Il n'est pas très courant de voir pousser une logique philosophique à son terme, et c'est pourquoi il me semble intéressant de lire le billet d'Audrey Garric, journaliste au Monde, a publié sur son blog à propos de l'éradication des moustiques. Chacun sait que ces dernières années, le moustique tigre a agrandi son aire de répartition et a amené avec lui les maladies qui l'accompagnent, la dengue, le chikungunya et le zika. Cette dernière maladie est actuellement l'objet d'une attention particulière car de nombreux cas sont apparus au Brésil — avec comme conséquence de nombreux cas de microcéphalie. Une des voies de lutte contre ces maladies est de chercher à développer des vaccins — qui deviennent potentiellement rentables maintenant que ces maladies touchent nettement plus de monde et que la clientèle est plus solvable. Une autre est aussi de lutter contre le vecteur de la maladie: le moustique. Le paludisme, véhiculé par les anophèles, soulève des questions très similaires et on peut soit chercher un remède contre le parasite responsable, soit lutter contre le vecteur.

Le post donne la parole a des entomologistes qui disent carrément qu'on peut se passer des espèces de moustiques qui véhiculent des maladies, parce qu'ils seront soit remplacés par d'autres espèces de moustiques moins dangereuses pour l'homme, soit remplacés par d'autres types d'insectes. Mais en fin de billet on voit apparaître la raison pour laquelle la question n'est pas évacuée comme impossible: il y a de nouvelles techniques pour essayer de diminuer les populations de moustiques. 3 méthodes sont apparues:

  1. Infecter les anophèles avec une bactérie qui rend impossible la transmission du paludisme.
  2. L'utilisation de moustiques transgéniques mâles dont la descendance meurt au stade larvaire, fabriqués grâce à une technique qui a le vent en poupe.
  3. Utiliser des moustiques transgéniques pour rendre impossible la transmission du paludisme, gêne qui se répand grâce à une variante de la même technique.

La deuxième technique a de très bon taux de succès puisque des tests ont montré une chute de 80% de la population de moustiques tigre. Vu la voie d'action du procédé — par lâcher de moustiques mâles qui iront s'accoupler avec des femelles —, il est peu probable qu'une résistance se développe à court terme contrairement aux insecticides. Ce type de technique a d'ailleurs déjà été utilisé avec succès dans la cas de la lucilie bouchère.

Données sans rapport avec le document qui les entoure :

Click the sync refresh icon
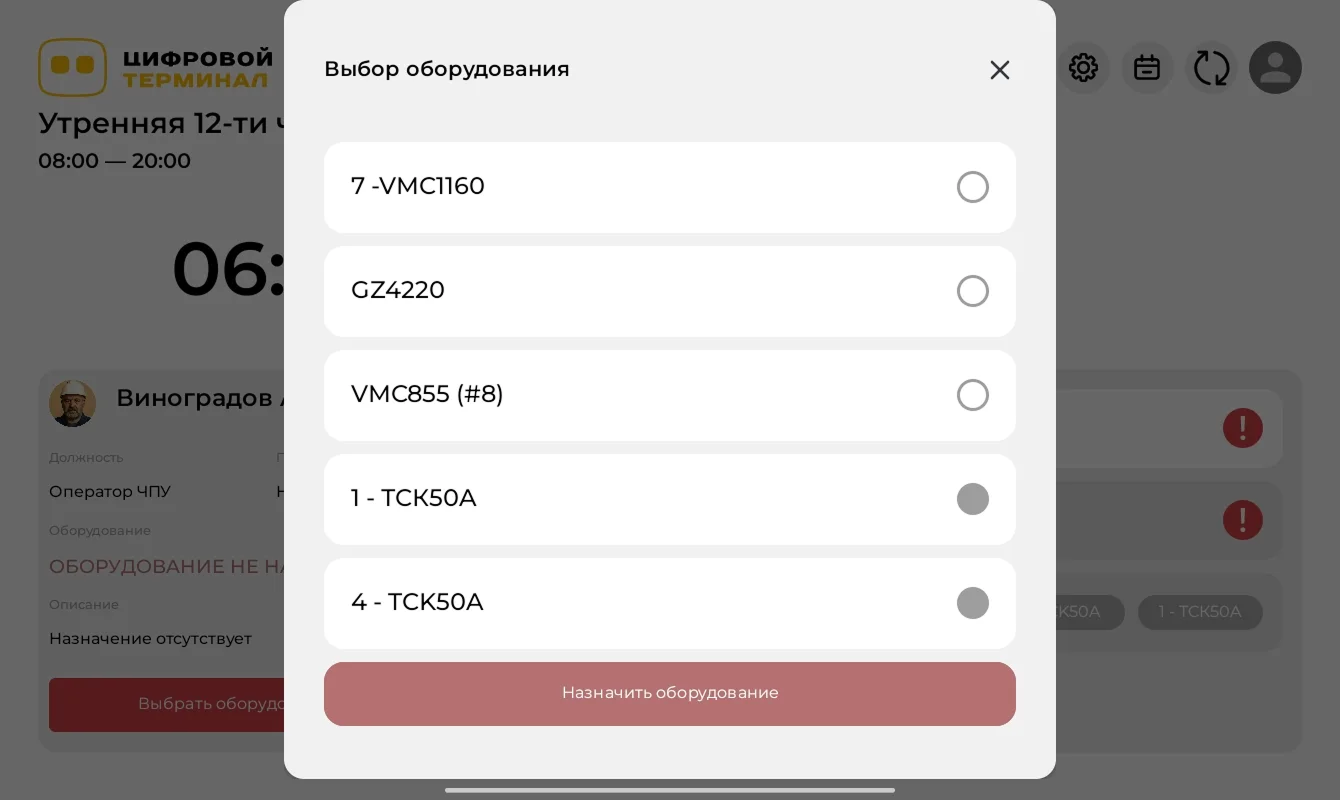click(x=1211, y=67)
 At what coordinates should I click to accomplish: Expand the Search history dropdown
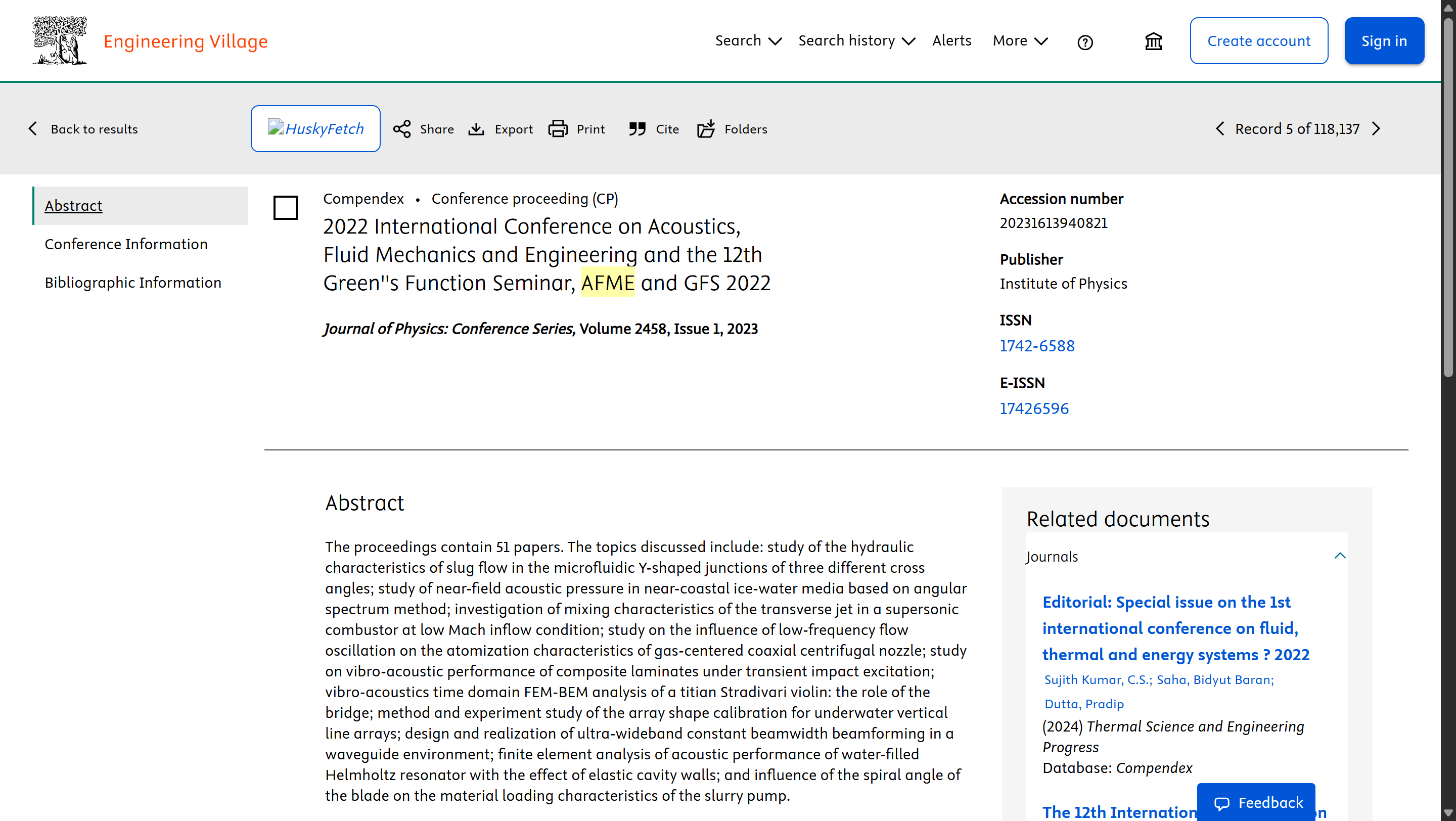point(856,40)
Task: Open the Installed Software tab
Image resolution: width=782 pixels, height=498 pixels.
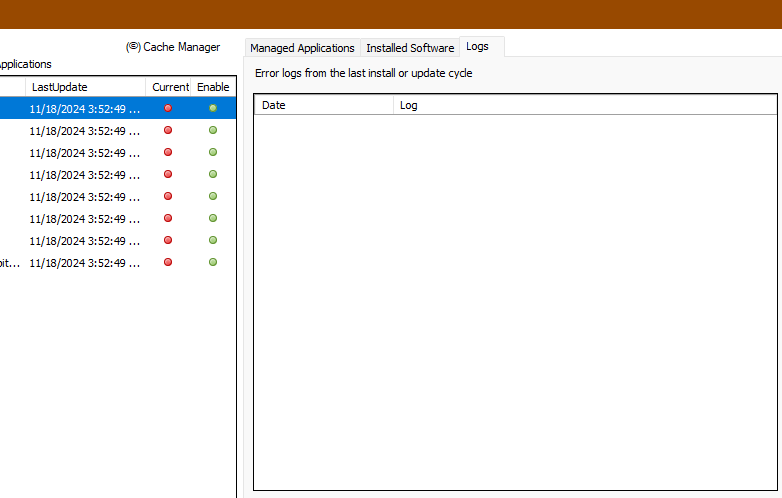Action: point(410,48)
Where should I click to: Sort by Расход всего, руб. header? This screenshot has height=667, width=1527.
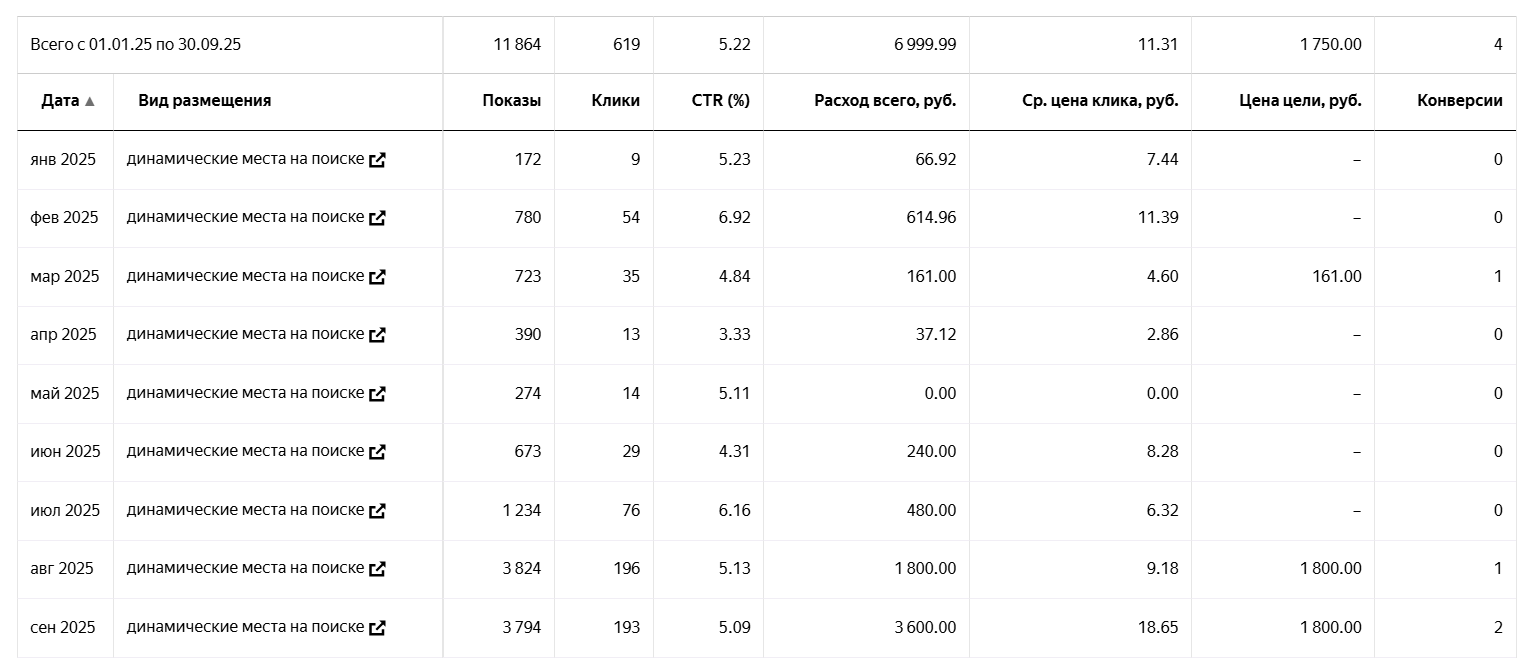[x=885, y=101]
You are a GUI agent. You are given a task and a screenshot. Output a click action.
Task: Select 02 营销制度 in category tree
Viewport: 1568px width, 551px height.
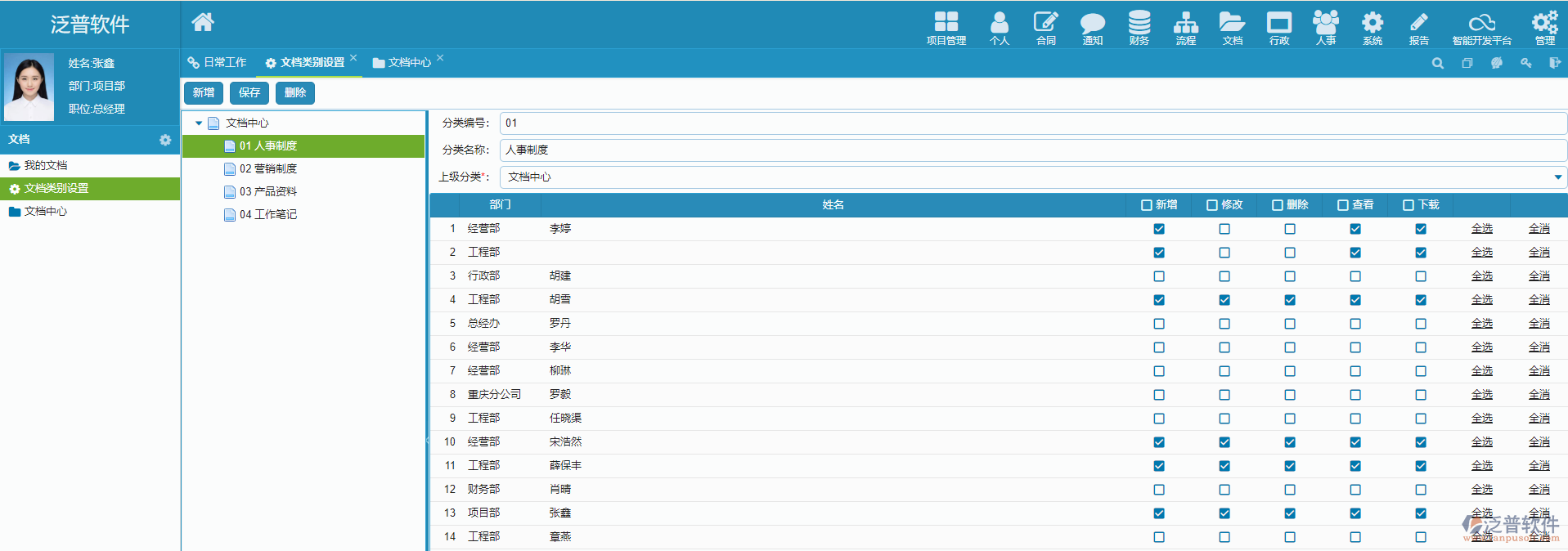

La réponse finalement apportée par Audrey Garric est à mon sens résumée dans la dernière phrase du billet: peut-on supprimer des espèces entières, aussi meurtrières soient-elles, quand les humains eux-mêmes constituent un danger pour la nature dans son ensemble ?. Elle paraît donc essentiellement négative; finalement l'homme n'aurait pas le droit d'éradiquer les moustiques vecteurs de maladies parce qu'il est lui même corrompu et fondamentalement mauvais, car il passe son temps à rompre l'équilibre naturel des choses. L'impression qui se dégage est que l'espèce humaine — enfin, pour l'instant, la partie qui vit sous les tropiques — doit accepter la malédiction que sont les maladies véhiculées par les moustiques un peu comme un châtiment pour les destructions qu'il provoque par son activité. Souvent, la biodiversité est présentée par ses défenseurs comme un but en soi, n'ayant pas besoin d'autre justification, ce qui peut amener à se poser la question de savoir si la défense de la biodiversité s'étend aussi à des organismes clairement nuisibles tels que le virus de variole. La réponse suggérée dans le billet s'approche très près d'une telle affirmation.

Qu'on puisse préférer des espèces nuisibles au bien-être de l'homme me dépasse. Surtout dans le cas où, comme ici, il n'y aura sans doute aucune conséquence notable de la disparition de ces espèces de moustiques dangereuses pour l'homme autre qu'un plus grand bien-être pour ce dernier. Les personnes interrogées sont claires sur ce point: les moustiques dangereux seront remplacés par des insectes remplissant des niches écologiques équivalentes. De plus, aujourd'hui, les maladies véhiculées par les moustiques sont absentes de France métropolitaine, ce qui rend confortable de se poser des questions de la sorte. Pendant ce temps-là, on estime qu'il y a 200 millions de malades, et 600 000 morts par an, du paludisme. Pendant ce temps-là, deux théories du complot se sont développées sur le virus zika: la première incriminait les moustiques transgéniques, l'autre sur un produit de traitement de l'eau visant à tuer les larves de moustique. Dans les 2 cas, on incrimine une solution potentielle contre ces maladies en utilisant des arguments dans la droite ligne de ceux des militants écologistes: dénigrer les OGMs et les insecticides. Remettre le bien-être des hommes au centre des préoccupations serait donc sans doute une meilleure idée, à mon avis.